[Pixel coordinate grounding data]
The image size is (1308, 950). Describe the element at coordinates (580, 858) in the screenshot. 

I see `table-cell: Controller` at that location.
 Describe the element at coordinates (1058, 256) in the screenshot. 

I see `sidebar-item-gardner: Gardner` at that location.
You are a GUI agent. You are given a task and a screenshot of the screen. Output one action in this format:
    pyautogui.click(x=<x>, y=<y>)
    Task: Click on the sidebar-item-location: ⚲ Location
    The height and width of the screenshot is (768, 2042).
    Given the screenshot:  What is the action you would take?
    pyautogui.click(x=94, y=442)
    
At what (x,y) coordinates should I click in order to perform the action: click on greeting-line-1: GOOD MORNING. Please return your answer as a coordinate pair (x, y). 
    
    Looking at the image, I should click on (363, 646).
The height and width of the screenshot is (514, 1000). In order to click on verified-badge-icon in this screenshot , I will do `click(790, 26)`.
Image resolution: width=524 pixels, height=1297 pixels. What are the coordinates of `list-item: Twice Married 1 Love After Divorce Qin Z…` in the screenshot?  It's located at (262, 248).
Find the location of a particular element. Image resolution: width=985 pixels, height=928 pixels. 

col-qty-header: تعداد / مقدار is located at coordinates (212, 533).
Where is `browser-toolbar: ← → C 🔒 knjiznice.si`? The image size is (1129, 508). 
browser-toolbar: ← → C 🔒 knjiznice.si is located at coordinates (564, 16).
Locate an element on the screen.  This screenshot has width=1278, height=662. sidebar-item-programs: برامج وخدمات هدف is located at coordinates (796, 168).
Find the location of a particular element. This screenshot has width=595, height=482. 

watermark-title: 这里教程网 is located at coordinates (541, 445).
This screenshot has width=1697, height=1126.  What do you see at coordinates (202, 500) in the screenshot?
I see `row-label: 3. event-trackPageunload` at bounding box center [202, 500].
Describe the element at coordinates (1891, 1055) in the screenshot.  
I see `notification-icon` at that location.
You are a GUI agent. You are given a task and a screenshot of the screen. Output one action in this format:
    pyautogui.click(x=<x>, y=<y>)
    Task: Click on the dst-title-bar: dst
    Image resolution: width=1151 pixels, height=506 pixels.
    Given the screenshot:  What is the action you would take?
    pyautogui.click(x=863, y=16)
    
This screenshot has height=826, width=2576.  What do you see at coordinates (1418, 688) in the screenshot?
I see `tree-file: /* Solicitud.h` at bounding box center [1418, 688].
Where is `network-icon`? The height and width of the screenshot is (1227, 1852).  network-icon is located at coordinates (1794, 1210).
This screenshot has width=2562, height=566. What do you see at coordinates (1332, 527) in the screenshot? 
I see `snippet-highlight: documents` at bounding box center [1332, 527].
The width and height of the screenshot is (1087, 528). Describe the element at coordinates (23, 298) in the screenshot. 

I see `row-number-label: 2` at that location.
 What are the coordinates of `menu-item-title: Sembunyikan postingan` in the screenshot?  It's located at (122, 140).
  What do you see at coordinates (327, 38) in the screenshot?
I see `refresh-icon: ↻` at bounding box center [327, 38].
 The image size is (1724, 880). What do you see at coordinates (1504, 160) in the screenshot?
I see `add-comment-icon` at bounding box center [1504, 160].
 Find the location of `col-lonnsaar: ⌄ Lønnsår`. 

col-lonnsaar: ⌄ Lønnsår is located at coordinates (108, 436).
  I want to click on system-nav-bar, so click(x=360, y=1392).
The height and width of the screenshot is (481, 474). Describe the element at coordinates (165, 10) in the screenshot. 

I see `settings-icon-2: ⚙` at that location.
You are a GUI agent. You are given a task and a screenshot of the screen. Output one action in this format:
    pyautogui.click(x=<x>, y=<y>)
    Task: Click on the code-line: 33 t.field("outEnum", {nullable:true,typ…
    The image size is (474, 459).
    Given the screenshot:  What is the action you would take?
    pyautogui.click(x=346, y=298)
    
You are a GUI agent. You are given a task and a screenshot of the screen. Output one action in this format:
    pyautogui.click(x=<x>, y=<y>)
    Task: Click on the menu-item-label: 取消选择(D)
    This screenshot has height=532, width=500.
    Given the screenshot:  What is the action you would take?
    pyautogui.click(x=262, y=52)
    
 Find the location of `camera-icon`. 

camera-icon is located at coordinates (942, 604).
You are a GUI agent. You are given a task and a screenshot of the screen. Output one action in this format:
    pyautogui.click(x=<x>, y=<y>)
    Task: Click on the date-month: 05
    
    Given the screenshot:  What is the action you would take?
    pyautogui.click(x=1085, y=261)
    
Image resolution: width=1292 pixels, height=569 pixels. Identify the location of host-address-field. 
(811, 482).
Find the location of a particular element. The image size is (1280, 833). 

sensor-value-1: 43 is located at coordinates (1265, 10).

> [Assignment] Recast every row above as a JSON list of strings, with one string per line and no blank lines.

> [Finished exercise]
[
  "The image size is (1308, 950). Describe the element at coordinates (580, 858) in the screenshot. ",
  "I see `table-cell: Controller` at that location.",
  " Describe the element at coordinates (1058, 256) in the screenshot. ",
  "I see `sidebar-item-gardner: Gardner` at that location.",
  "You are a GUI agent. You are given a task and a screenshot of the screen. Output one action in this format:",
  "    pyautogui.click(x=<x>, y=<y>)",
  "    Task: Click on the sidebar-item-location: ⚲ Location",
  "    The height and width of the screenshot is (768, 2042).",
  "    Given the screenshot:  What is the action you would take?",
  "    pyautogui.click(x=94, y=442)",
  "At what (x,y) coordinates should I click in order to perform the action: click on greeting-line-1: GOOD MORNING. Please return your answer as a coordinate pair (x, y). ",
  "    Looking at the image, I should click on (363, 646).",
  "The height and width of the screenshot is (514, 1000). In order to click on verified-badge-icon in this screenshot , I will do `click(790, 26)`.",
  "Image resolution: width=524 pixels, height=1297 pixels. What are the coordinates of `list-item: Twice Married 1 Love After Divorce Qin Z…` in the screenshot?  It's located at (262, 248).",
  "Find the location of a particular element. Image resolution: width=985 pixels, height=928 pixels. ",
  "col-qty-header: تعداد / مقدار is located at coordinates (212, 533).",
  "Where is `browser-toolbar: ← → C 🔒 knjiznice.si`? The image size is (1129, 508). ",
  "browser-toolbar: ← → C 🔒 knjiznice.si is located at coordinates (564, 16).",
  "Locate an element on the screen.  This screenshot has width=1278, height=662. sidebar-item-programs: برامج وخدمات هدف is located at coordinates (796, 168).",
  "Find the location of a particular element. This screenshot has width=595, height=482. ",
  "watermark-title: 这里教程网 is located at coordinates (541, 445).",
  "This screenshot has width=1697, height=1126.  What do you see at coordinates (202, 500) in the screenshot?",
  "I see `row-label: 3. event-trackPageunload` at bounding box center [202, 500].",
  "Describe the element at coordinates (1891, 1055) in the screenshot.  ",
  "I see `notification-icon` at that location.",
  "You are a GUI agent. You are given a task and a screenshot of the screen. Output one action in this format:",
  "    pyautogui.click(x=<x>, y=<y>)",
  "    Task: Click on the dst-title-bar: dst",
  "    Image resolution: width=1151 pixels, height=506 pixels.",
  "    Given the screenshot:  What is the action you would take?",
  "    pyautogui.click(x=863, y=16)",
  "This screenshot has height=826, width=2576.  What do you see at coordinates (1418, 688) in the screenshot?",
  "I see `tree-file: /* Solicitud.h` at bounding box center [1418, 688].",
  "Where is `network-icon`? The height and width of the screenshot is (1227, 1852).  network-icon is located at coordinates (1794, 1210).",
  "This screenshot has width=2562, height=566. What do you see at coordinates (1332, 527) in the screenshot? ",
  "I see `snippet-highlight: documents` at bounding box center [1332, 527].",
  "The width and height of the screenshot is (1087, 528). Describe the element at coordinates (23, 298) in the screenshot. ",
  "I see `row-number-label: 2` at that location.",
  " What are the coordinates of `menu-item-title: Sembunyikan postingan` in the screenshot?  It's located at (122, 140).",
  "  What do you see at coordinates (327, 38) in the screenshot?",
  "I see `refresh-icon: ↻` at bounding box center [327, 38].",
  " The image size is (1724, 880). What do you see at coordinates (1504, 160) in the screenshot?",
  "I see `add-comment-icon` at bounding box center [1504, 160].",
  " Find the location of `col-lonnsaar: ⌄ Lønnsår`. ",
  "col-lonnsaar: ⌄ Lønnsår is located at coordinates (108, 436).",
  "  I want to click on system-nav-bar, so click(x=360, y=1392).",
  "The height and width of the screenshot is (481, 474). Describe the element at coordinates (165, 10) in the screenshot. ",
  "I see `settings-icon-2: ⚙` at that location.",
  "You are a GUI agent. You are given a task and a screenshot of the screen. Output one action in this format:",
  "    pyautogui.click(x=<x>, y=<y>)",
  "    Task: Click on the code-line: 33 t.field(\"outEnum\", {nullable:true,typ…",
  "    The image size is (474, 459).",
  "    Given the screenshot:  What is the action you would take?",
  "    pyautogui.click(x=346, y=298)",
  "You are a GUI agent. You are given a task and a screenshot of the screen. Output one action in this format:",
  "    pyautogui.click(x=<x>, y=<y>)",
  "    Task: Click on the menu-item-label: 取消选择(D)",
  "    This screenshot has height=532, width=500.",
  "    Given the screenshot:  What is the action you would take?",
  "    pyautogui.click(x=262, y=52)",
  " Find the location of `camera-icon`. ",
  "camera-icon is located at coordinates (942, 604).",
  "You are a GUI agent. You are given a task and a screenshot of the screen. Output one action in this format:",
  "    pyautogui.click(x=<x>, y=<y>)",
  "    Task: Click on the date-month: 05",
  "    Given the screenshot:  What is the action you would take?",
  "    pyautogui.click(x=1085, y=261)",
  "Image resolution: width=1292 pixels, height=569 pixels. Identify the location of host-address-field. ",
  "(811, 482).",
  "Find the location of a particular element. The image size is (1280, 833). ",
  "sensor-value-1: 43 is located at coordinates (1265, 10)."
]